> _Instructions to follow_
The required output is an exact copy of the lines from the one containing "How do I perform: Open" through the end of the entries below, with pictures removed.

[Material provided Boundary: Start]

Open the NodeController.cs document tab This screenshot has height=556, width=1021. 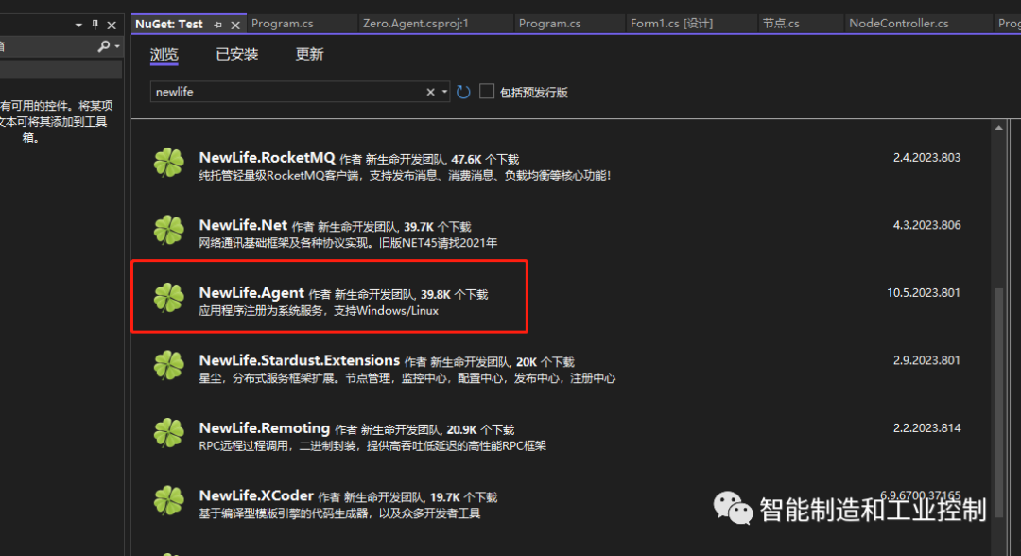pos(898,24)
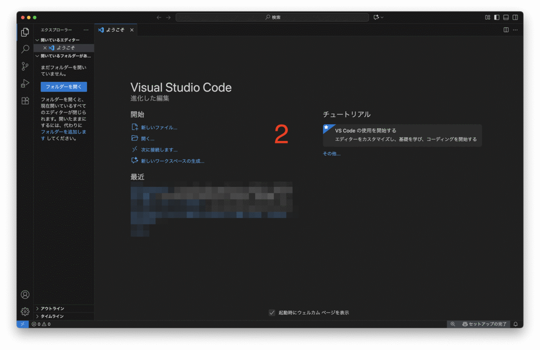Click the 検索 command center search box
This screenshot has height=350, width=540.
pos(272,17)
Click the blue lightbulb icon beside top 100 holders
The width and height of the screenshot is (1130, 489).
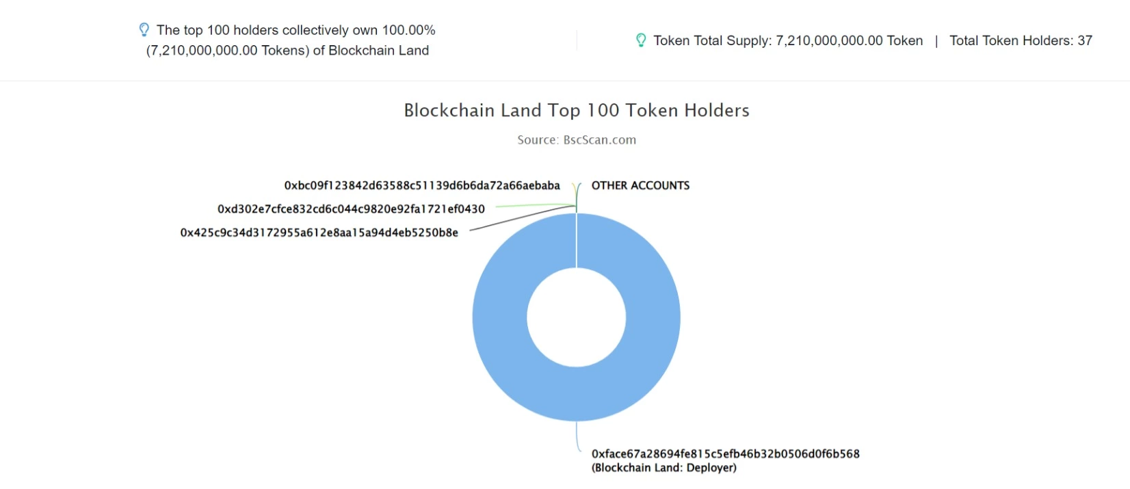pos(144,29)
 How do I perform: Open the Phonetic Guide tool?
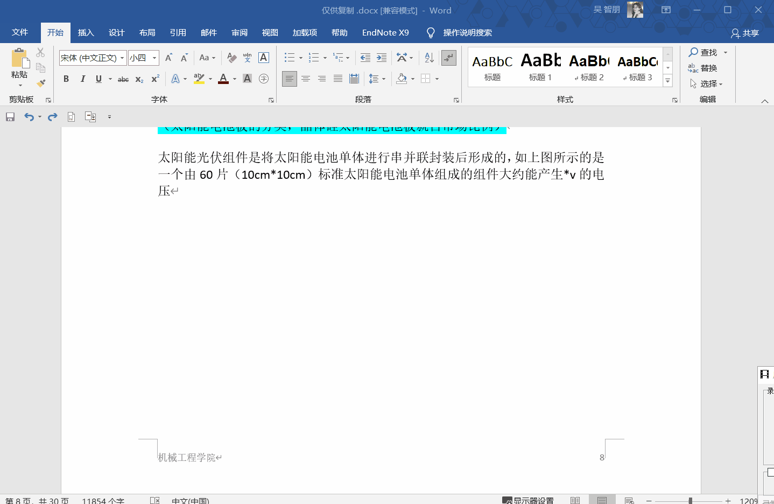(x=247, y=58)
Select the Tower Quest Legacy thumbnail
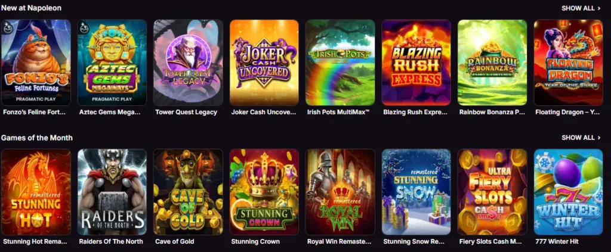This screenshot has height=252, width=611. (x=188, y=63)
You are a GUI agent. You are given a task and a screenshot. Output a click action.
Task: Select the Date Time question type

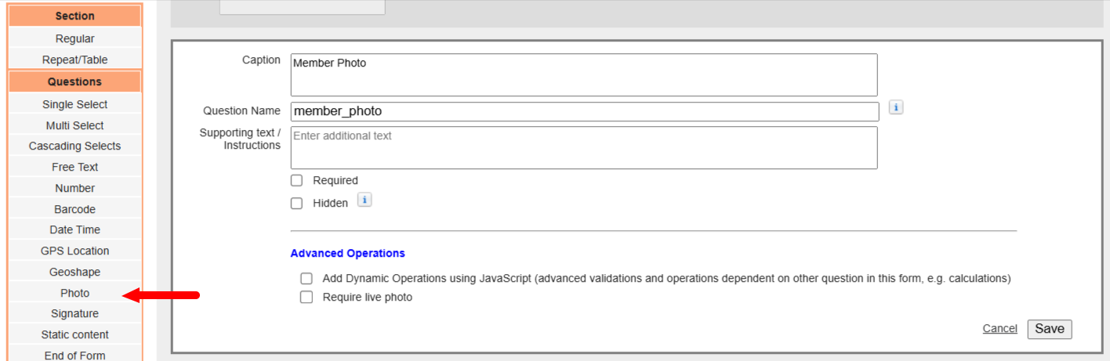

[Material provided Boundary: End]

> _Result for this exercise_
 How do I perform: Open the Phonetic Guide tool?
(x=247, y=58)
Select the Tower Quest Legacy thumbnail
This screenshot has height=252, width=611. (x=188, y=63)
You are a GUI agent. You are given a task and a screenshot. Output a click action.
Task: Select the Date Time question type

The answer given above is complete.